Aspirant sans cesse à un idéal qu'il n'atteint jamais, une cime qui
lui est promise le leurre un instant, trompe ses besoins, en donnant
un but à ses espérances. Plus elle est haute, vertigineuse,
difficile, et plus il croit se rapprocher de cette cime de l'idéal
qui lui échappe toujours.
Par
un instinct profond et irrésistible, l'homme aime s'élever, monter,
monter sans cesse. C'est ce qui fait qu'en secret le grimpeur aime
toujours mieux la cime la plus haute, à moins qu'il ne lui préfère
la plus élancée, la plus libre dans l'espace, la plus dégagée de
la terre. Deux voix se font entendre bien distinctes au bord du
précipice et près de la haute cime, l'une humaine, qui parle de
fatigue et de crainte ; l'autre surhumaine et qui crie : En avant,
plus haut, plus haut encore ! Il faut atteindre cette cime !
Heureux
quand l'homme peut donner jusqu'au bout le change à son aspiration
infinie et qu'au sein même du triomphe une secrète déception ne
lui fait pas apercevoir qu'il s'est encore trompé.
Grimpeur,
qui, après la victoire, aimez à méditer sur ces heures solennelles
des hautes cimes, ce que je dis, ne l'avez-vous pas plus d'une fois
senti ?
Notre
descente, bien que plus lente que la montée, s'effectua
heureusement. Au sortir du couloir, un brouillard épais enveloppait
les rochers, il nous fallut du temps pour retrouver notre passage.

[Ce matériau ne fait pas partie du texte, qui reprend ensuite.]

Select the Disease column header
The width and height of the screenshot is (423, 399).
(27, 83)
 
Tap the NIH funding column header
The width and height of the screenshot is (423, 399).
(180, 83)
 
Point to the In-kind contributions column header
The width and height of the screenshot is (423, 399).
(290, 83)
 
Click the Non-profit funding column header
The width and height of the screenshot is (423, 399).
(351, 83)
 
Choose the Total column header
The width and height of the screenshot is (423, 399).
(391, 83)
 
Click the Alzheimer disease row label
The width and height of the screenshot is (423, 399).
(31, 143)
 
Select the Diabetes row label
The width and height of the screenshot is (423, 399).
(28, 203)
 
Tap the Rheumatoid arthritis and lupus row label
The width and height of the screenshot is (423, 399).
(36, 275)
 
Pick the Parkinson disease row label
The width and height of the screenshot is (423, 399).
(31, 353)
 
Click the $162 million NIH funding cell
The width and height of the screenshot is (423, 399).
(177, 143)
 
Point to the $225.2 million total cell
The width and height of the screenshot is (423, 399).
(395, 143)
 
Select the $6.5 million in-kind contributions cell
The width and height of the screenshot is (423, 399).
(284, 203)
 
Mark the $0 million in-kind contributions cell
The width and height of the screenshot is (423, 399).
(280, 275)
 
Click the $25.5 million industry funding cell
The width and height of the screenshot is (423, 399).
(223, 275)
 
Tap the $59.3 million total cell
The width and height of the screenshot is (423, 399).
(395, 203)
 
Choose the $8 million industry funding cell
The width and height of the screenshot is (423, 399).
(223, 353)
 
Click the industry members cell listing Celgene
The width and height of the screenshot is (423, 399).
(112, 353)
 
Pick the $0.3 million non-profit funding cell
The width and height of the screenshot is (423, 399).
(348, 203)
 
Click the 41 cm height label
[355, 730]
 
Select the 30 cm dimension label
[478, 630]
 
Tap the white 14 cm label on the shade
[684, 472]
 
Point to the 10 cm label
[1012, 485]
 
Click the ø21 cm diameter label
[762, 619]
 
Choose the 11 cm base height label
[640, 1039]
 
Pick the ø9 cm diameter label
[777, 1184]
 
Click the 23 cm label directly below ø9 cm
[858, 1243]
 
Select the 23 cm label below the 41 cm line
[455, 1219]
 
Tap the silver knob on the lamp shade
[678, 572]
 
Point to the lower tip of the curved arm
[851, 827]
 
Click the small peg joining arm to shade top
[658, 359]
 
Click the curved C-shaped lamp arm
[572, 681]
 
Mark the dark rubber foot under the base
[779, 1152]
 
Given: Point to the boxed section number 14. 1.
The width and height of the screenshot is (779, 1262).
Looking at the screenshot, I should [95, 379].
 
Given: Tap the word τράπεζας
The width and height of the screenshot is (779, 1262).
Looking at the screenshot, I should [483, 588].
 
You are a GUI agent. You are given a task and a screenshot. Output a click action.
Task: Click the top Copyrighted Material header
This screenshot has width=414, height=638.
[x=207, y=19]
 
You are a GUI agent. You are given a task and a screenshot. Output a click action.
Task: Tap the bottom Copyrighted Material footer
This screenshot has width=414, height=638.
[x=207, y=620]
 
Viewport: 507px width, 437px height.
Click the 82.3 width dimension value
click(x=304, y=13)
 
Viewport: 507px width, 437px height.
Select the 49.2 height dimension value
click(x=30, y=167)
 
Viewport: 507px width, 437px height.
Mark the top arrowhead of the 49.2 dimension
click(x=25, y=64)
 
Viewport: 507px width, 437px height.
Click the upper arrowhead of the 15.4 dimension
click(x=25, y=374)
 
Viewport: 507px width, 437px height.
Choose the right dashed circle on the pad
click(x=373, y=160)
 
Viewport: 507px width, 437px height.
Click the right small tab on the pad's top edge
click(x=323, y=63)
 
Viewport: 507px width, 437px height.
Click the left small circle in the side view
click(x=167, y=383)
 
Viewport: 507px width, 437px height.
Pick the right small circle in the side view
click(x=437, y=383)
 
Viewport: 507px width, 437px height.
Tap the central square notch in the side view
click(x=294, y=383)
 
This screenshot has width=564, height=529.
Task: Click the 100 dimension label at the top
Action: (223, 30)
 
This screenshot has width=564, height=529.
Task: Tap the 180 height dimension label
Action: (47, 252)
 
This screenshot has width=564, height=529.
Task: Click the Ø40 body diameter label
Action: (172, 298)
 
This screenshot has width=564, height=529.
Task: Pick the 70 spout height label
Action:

Une fois le pied sur le glacier, nous étions sauvés.
C'était
notre première tentative ; l'année suivante j'en fis une
seconde, puis une troisième. La seconde échoua encore, à cause
d'un compagnon que j'avais cru capable, car il n'en était pas à sa
première course et avait le pied remarquablement sûr ; mais,
arrivé au couloir, il prit peur et n'en voulut pas voir davantage.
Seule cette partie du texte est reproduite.